German naturalist and explorer (1796-1825)

Wilhelm Friedrich Hemprich (24 June 1796 – 30 June 1825) was a German naturalist and explorer.

Hemprich was born in Glatz (Kłodzko), Prussian Silesia, and studied medicine at Breslau and Berlin. It was in Berlin that he became friends with Christian Gottfried Ehrenberg, the two men sharing an interest in natural history.
Hemprich lectured at Berlin University on comparative physiology, and wrote Grundriss der Naturgeschichte (Compendium of Natural History) (1820). In his spare time he studied reptiles and amphibians at the zoological museum under Hinrich Lichtenstein.

In 1820 Hemprich and Ehrenberg were invited to serve as naturalists on a primarily archeological expedition to Egypt, led by Prussian General von Minutoli. The two naturalists were sponsored by the Berlin Academy. In March 1821 they separated from the main party and travelled up the river Nile to Dongola, the capital of Nubia. They spent the next two years studying the natural history of that part of Egypt.

In 1823 Hemprich and Ehrenberg sailed across the Gulf of Suez to El Tur on the south-west coast of the Sinai peninsula, remaining there for nine months. During this time they visited Mount Sinai, and Ehrenberg became one of the first naturalists to study the marine life of the Red Sea. In 1824 they visited the Lebanon, travelling inland from Beirut to the summit of the Jebel Liban and making their base at Bcharre. In August they returned to Egypt.

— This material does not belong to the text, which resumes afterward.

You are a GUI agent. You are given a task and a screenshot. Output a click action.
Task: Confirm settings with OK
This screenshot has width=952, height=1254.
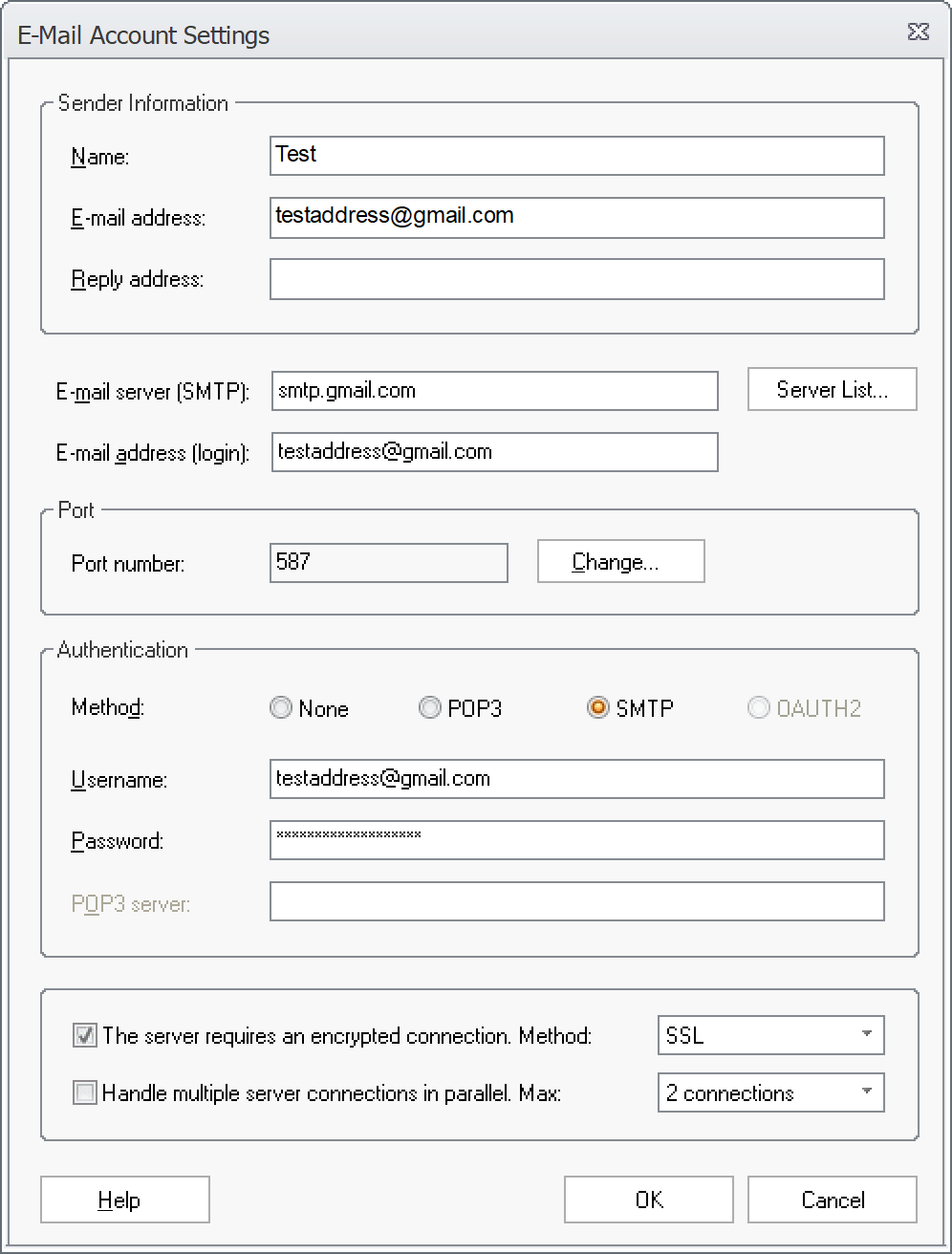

In November they set off again along the coasts of the Red Sea, calling at various ports including Jidda. They eventually arrived in the Eritrean port of Massawa, their intention being to visit the highlands of Abyssinia. Unfortunately Hemprich died in Massawa of fever, and Ehrenberg buried him on the island of Toalul. Ehrenberg travelled back to Europe, and in 1828 published an account of their discoveries, under both their names, entitled Symbolae Physicae. The specimens collected by the expedition were deposited at the Museum für Naturkunde Berlin: they included 46,000 botanical specimens of 3000 species and 34,000 animal specimens of 4000 species. These included many new species.

Hemprich is commemorated in the names of the sooty gull (Larus hemprichii ), Hemprich's hornbill (Tockus hemprichii), and the fossil amber pseudoscorpion (Pseudogarypus hemprichii). He is also commemorated in the names of two reptiles: Hemprich's skink (Scincus hemprichii) and Hemprich's coral snake (Micrurus hemprichii).